### Instructions for the task
Your copy should hold only the lines from the one holding "Click the Sign in button" through the last line of the records below, both included, each exact and with no pictures.

### Extracted data
[Start of Attachment]

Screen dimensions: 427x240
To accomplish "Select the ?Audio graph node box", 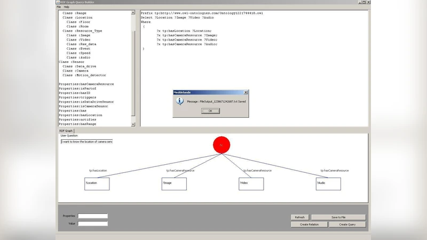I will click(328, 183).
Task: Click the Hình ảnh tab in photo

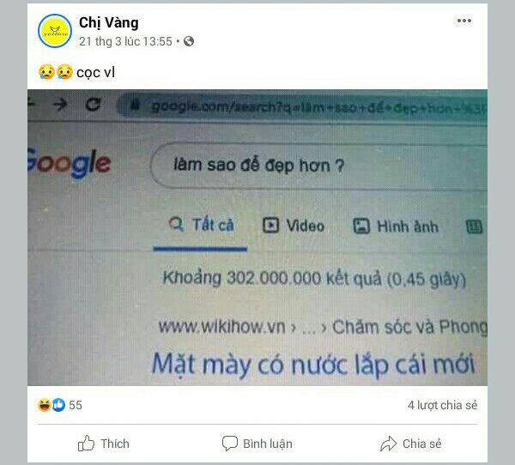Action: [x=396, y=226]
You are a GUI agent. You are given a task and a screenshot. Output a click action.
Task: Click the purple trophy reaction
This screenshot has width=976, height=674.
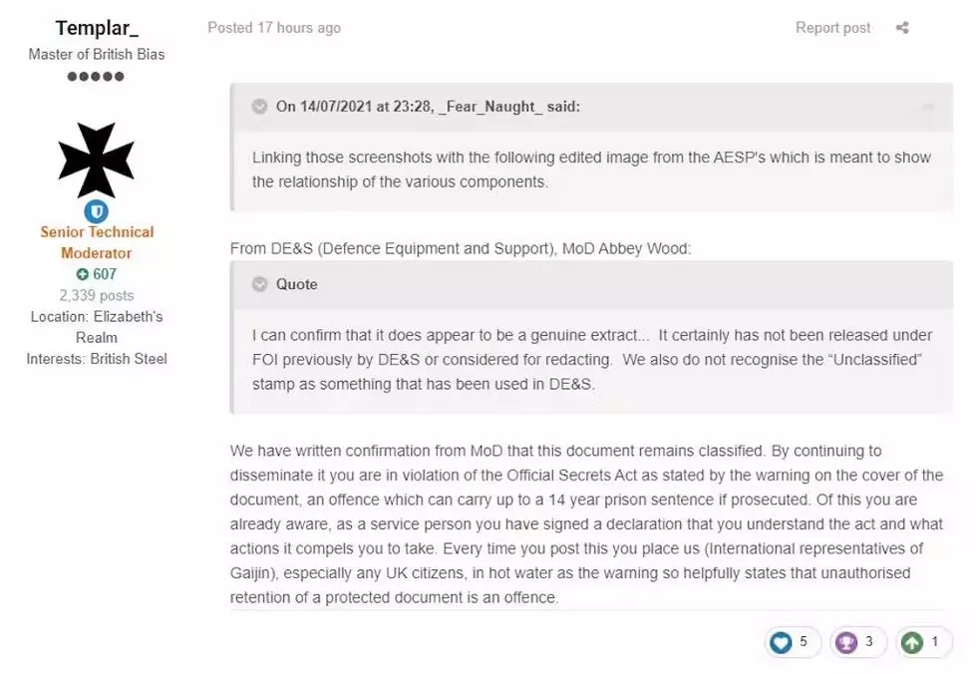(x=846, y=642)
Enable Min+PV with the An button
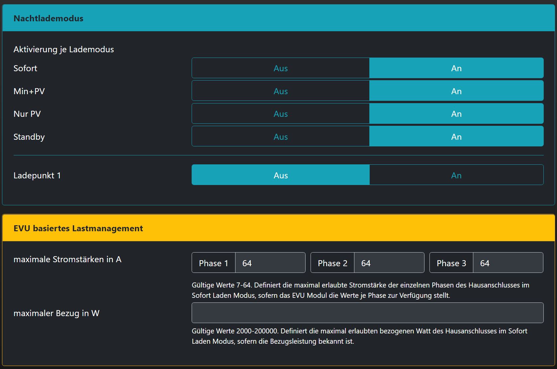The height and width of the screenshot is (369, 557). (x=456, y=91)
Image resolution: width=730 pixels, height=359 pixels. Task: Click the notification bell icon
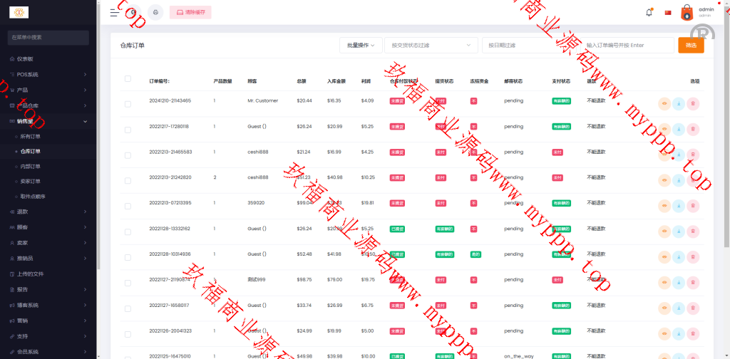coord(649,12)
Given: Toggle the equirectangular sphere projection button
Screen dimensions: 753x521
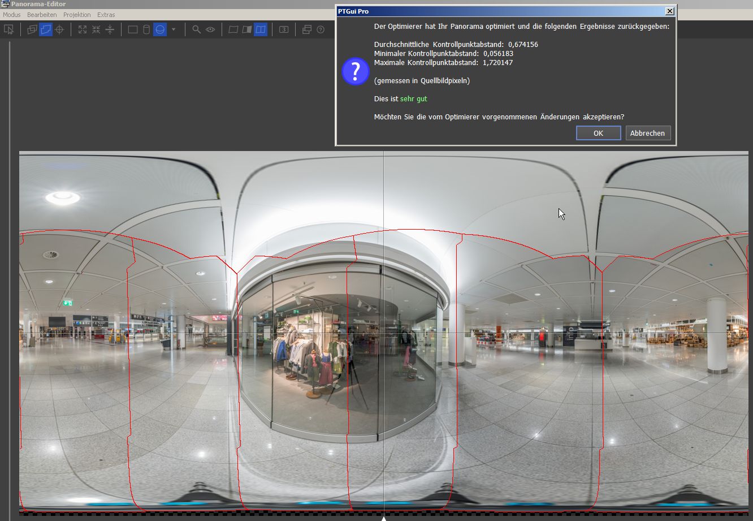Looking at the screenshot, I should click(x=160, y=29).
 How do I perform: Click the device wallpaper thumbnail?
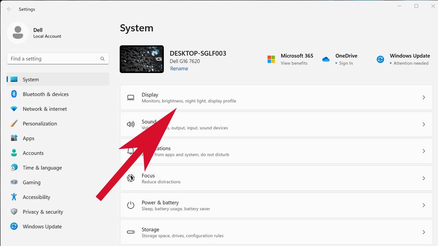pos(142,59)
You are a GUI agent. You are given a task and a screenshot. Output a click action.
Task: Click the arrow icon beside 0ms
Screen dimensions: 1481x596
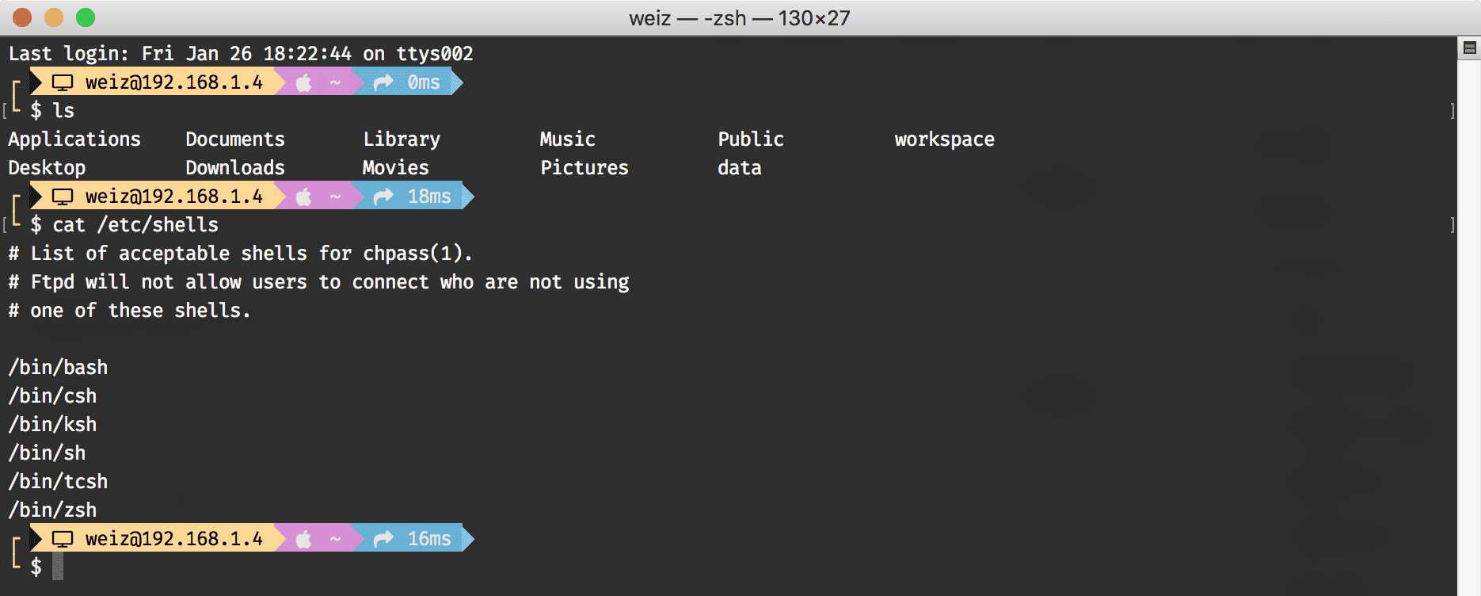pos(383,82)
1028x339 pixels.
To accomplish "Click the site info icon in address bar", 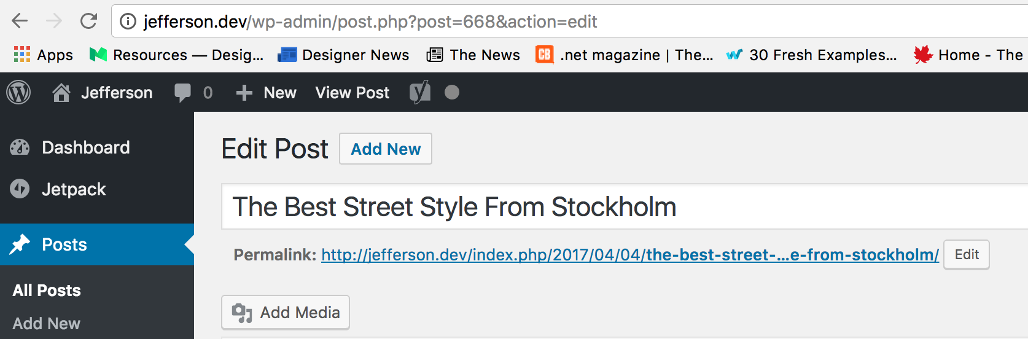I will click(x=128, y=21).
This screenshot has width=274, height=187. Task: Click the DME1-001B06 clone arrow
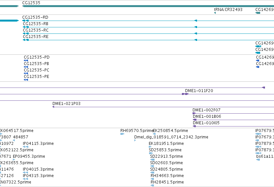[x=194, y=120]
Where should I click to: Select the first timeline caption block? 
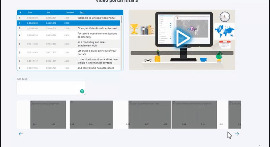point(48,114)
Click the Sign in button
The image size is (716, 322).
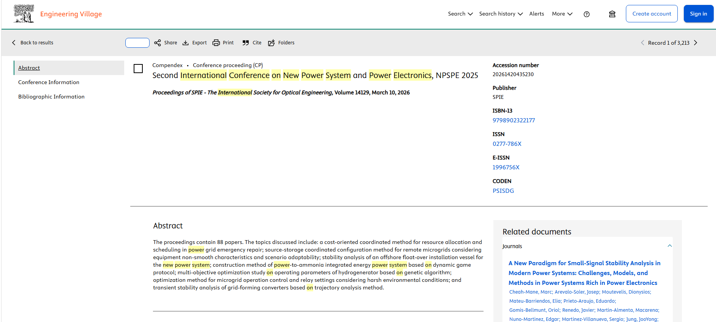pyautogui.click(x=699, y=14)
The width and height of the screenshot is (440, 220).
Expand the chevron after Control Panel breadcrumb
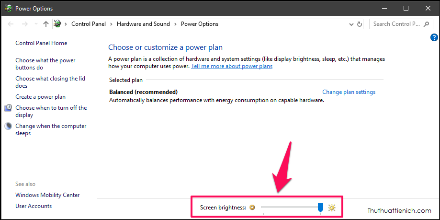click(111, 24)
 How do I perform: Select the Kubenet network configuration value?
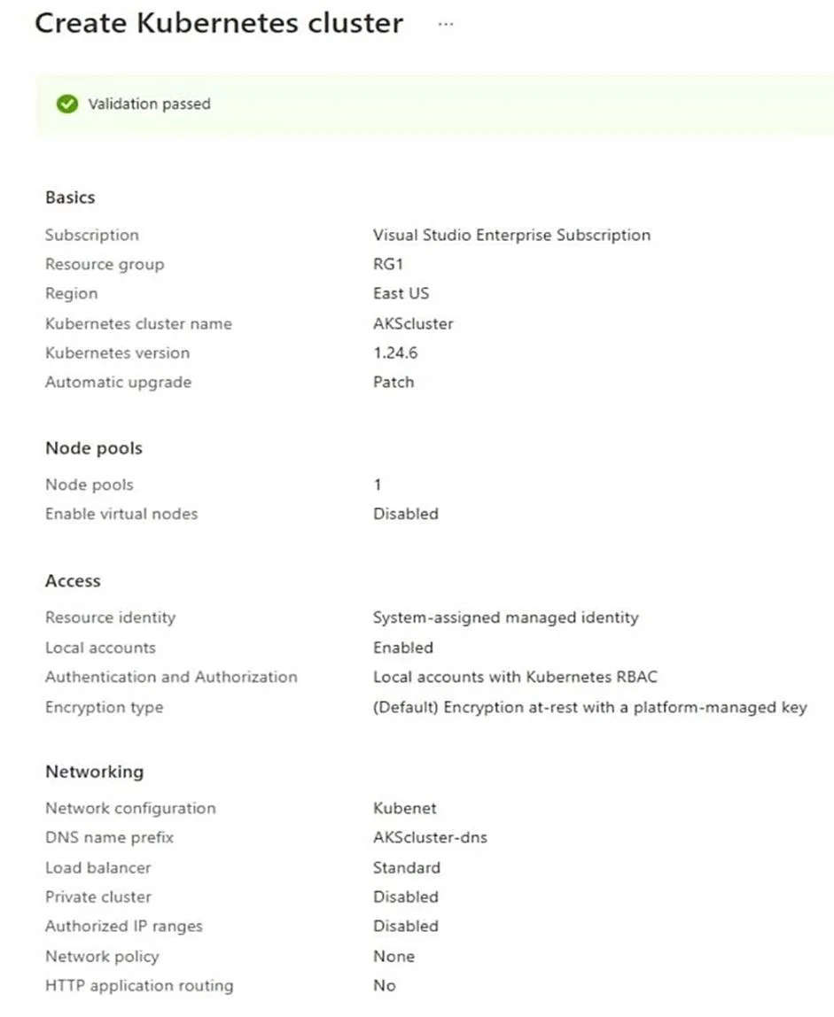(404, 808)
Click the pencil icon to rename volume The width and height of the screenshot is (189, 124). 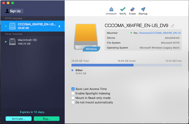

[End of Attachment]

### Reply to the exercise
Click the Sign in button
The image size is (716, 322).
pyautogui.click(x=699, y=14)
The width and height of the screenshot is (440, 220).
Expand the chevron after Control Panel breadcrumb
click(111, 24)
 How do I perform: Select the Kubenet network configuration value?
(404, 808)
Click the pencil icon to rename volume The width and height of the screenshot is (189, 124). 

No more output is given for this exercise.